The online wallet first prepares an unsigned transaction. Next, the transaction is signed by the offline computer. Finally, the signed transaction is broadcast to the network by the online computer. A physical medium such as a USB stick shuttles the transaction between computers, however more secure methods such as QR codes could be used in principle.
A variety of hardware can be used to implement this system. For example, Cold Pi and Pi-Wallet offer a portable, dedicated platform for running Armory cold storage from a small form-factor open source computer. Trezor takes this approach one step further with an all-in-one device running custom software. More typically, the offline wallet runs on a dedicated offline computer.
Backups of deterministic wallet keystores are relatively simple. Each wallet uses a seed as a reproducible starting point for generating addresses and private keys. The seed is often represented as a series of words, but QR code representations are also used.

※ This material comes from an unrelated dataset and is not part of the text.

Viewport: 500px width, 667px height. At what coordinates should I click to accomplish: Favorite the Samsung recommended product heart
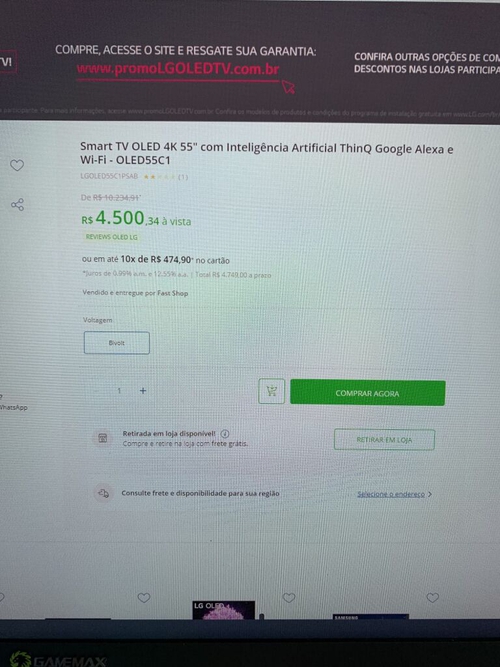point(433,598)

The cold wallet is created by running Bitcoin Core in an offline Tails session. Once created, keep the wallet cold - never enter the passphrase within anything other than an offline Tails or similar session. You will also need the Bitcoin Core binaries, which you can get here. On a modern computer and decent USB drive I find it stable, quick-booting and responsive. The first time you boot into Tails, create an encrypted persistent storage partition on the USB drive - this is straightforward, just follow the instructions here.
KeePassX is actually bundled with Tails. Boot into your Tails USB disk. At this point, Bitcoin Core will have created two receiving addresses that are managed by the wallet. Access these addresses via the Bitcoin Core File menu:. Two unnamed accounts are created by default during wallet setup. The API still has lots of references to accounts - for example, to list out addresses, the getaddressesbyaccount method is required.
If you were to send funds to a public address controlled by this wallet, they would be irretrievable. You can open a wallet by passing in the -wallet option when opening Bitcoin Core - BUT the wallet must be located in the Bitcoin core data directory. You can add a symlink to set this up:. If required, you could dump the private keys of the cold wallet.
Access to the private keys equates to full control over the Bitcoin. On the plus side, you could store these keys on paper which would ensure that you will always be able to import keys. Personally, I have decided not to backup private keys - instead relying on multiple copies of a cold wallet encrypted with a strong passphrase.
The wallet can then be safely stored online, since it is effectively useless without the encryption passphrase. Note that if someone gained control of your encrypted wallet without the passphrase, although they would not be able to transfer funds they would be able to access your transaction history. The passphrase should be stored securely for example, in multiple copies of an encrypted KeePassX database in more than one location.
To do this in Ubuntu:. This will load your cold wallet into your Bitcoin Core client. This article describes how to: Create a cold-storage wallet using Bitcoin Core in a live offline Tails session Generate and collect public Bitcoin addresses for the cold wallet Manage the wallet and wallet passphrase The cold wallet is created by running Bitcoin Core in an offline Tails session.
Open a terminal and cd to the Bitcoin Core binaries directory: Access these addresses via the Bitcoin Core File menu: Save the generated wallet to your persistent volume. You can add a symlink to set this up: Transfer Funds Transfer Bitcoin to one of the public Bitcoin addresses managed by the cold wallet. Backup Private Keys If required, you could dump the private keys of the cold wallet. To do this in Ubuntu: Encrypt wallets with a strong passphrase Secure your passphrase and your wallet - there is NO password reset option if you forget!